I think the None comes from there

if you could change it from None to sq_split inside above perftune.yaml it will get you working, but I don't have a clue why this happened
(so
PATH=$PATH:/opt/scylladb/bin/ /opt/scylladb/scripts/perftune.py --tune net --nic enp3s0f0 --mode sq_split--dump-options-file --verbose will work)

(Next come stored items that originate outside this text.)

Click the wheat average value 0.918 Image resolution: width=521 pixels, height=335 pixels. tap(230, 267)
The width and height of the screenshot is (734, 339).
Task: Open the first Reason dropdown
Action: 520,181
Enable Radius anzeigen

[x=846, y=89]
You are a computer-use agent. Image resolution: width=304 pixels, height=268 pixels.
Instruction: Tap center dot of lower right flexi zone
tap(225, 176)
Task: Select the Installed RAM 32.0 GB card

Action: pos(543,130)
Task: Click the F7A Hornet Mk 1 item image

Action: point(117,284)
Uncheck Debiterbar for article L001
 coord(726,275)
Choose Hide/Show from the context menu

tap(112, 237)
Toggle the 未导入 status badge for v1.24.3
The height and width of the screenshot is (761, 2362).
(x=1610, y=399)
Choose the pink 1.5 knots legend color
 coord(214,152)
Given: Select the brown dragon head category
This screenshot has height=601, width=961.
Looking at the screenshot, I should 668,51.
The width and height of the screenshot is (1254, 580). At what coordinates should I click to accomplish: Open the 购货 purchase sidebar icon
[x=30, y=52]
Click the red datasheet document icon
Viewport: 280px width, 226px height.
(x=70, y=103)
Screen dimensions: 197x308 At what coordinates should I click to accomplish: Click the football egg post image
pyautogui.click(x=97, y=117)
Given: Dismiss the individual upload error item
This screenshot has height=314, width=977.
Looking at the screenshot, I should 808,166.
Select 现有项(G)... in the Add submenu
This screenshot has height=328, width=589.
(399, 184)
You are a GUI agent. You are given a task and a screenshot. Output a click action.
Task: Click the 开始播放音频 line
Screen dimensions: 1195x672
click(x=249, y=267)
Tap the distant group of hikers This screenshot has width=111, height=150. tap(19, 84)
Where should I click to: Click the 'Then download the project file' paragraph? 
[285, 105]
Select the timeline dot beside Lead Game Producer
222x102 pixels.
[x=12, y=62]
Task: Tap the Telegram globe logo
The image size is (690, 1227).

also can you get me this output:
cat /sys/class/net/enp3s0f0/queues/*/rps_cpus
and ethtool -i enp3s0f0
?

[agaur@eye0701 ~]$ cat /sys/class/net/enp3s0f0/queues/*/rps_cpus ffffff,effffffe ffffff,effffffe ffffff,effffffe ffffff,effffffe ffffff,effffffe ffffff,effffffe ffffff,effffffe ffffff,effffffe ffffff,effffffe ffffff,effffffe ffffff,effffffe ffffff,effffffe ffffff,effffffe ffffff,effffffe ffffff,effffffe ffffff,effffffe ffffff,effffffe ffffff,effffffe ffffff,effffffe ffffff,effffffe ffffff,effffffe ffffff,effffffe ffffff,effffffe ffffff,effffffe ffffff,effffffe ffffff,effffffe ffffff,effffffe ffffff,effffffe ffffff,effffffe ffffff,effffffe ffffff,effffffe ffffff,effffffe ffffff,effffffe ffffff,effffffe ffffff,effffffe ffffff,effffffe ffffff,effffffe ffffff,effffffe ffffff,effffffe ffffff,effffffe ffffff,effffffe ffffff,effffffe ffffff,effffffe ffffff,effffffe ffffff,effffffe ffffff,effffffe ffffff,effffffe ffffff,effffffe ffffff,effffffe ffffff,effffffe ffffff,effffffe ffffff,effffffe ffffff,effffffe ffffff,effffffe ffffff,effffffe ffffff,effffffe

[agaur@eye0701 ~]$ ethtool -i enp3s0f0 driver: ixgbe version: 5.1.0-k firmware-version: 0x800003e2 expansion-rom-version: bus-info: 0000:03:00.0 supports-statistics: yes supports-test: yes supports-eeprom-access: yes supports-register-dump: yes supports-priv-flags: yes

`[agaur@eye0609 ~]$ cat /opt/scylladb/scripts/perftune.py

!/usr/bin/env bash

export LC_ALL=en_US.UTF-8
x="$(readlink -f "$0")"
b="$(basename "$x")"
d="$(dirname "$x")"
CENTOS_SSL_CERT_FILE="/etc/pki/tls/cert.pem"
if [ -f "${CENTOS_SSL_CERT_FILE}" ]; then
c=${CENTOS_SSL_CERT_FILE}
fi
DEBIAN_SSL_CERT_FILE="/etc/ssl/certs/ca-certificates.crt"
if [ -f "${DEBIAN_SSL_CERT_FILE}" ]; then
c=${DEBIAN_SSL_CERT_FILE}
fi
PYTHONPATH="${d}:${d}/libexec:$PYTHONPATH" PATH="${d}/../python3/bin:${PATH}" SSL_CERT_FILE="${c}" exec -a "$0" "${d}/libexec/${b}" "$@"`

There is no file as /etc/scylla.d/perftune.yaml

@penberg this is the issue I mentioned

@gaurarpit12 @tarzanek Yeah, so if scylla_prepare fails to run, like I think it did here:

Process: 17600 ExecStartPre=/opt/scylladb/scripts/scylla_prepare (code=exited, status=1/FAILURE)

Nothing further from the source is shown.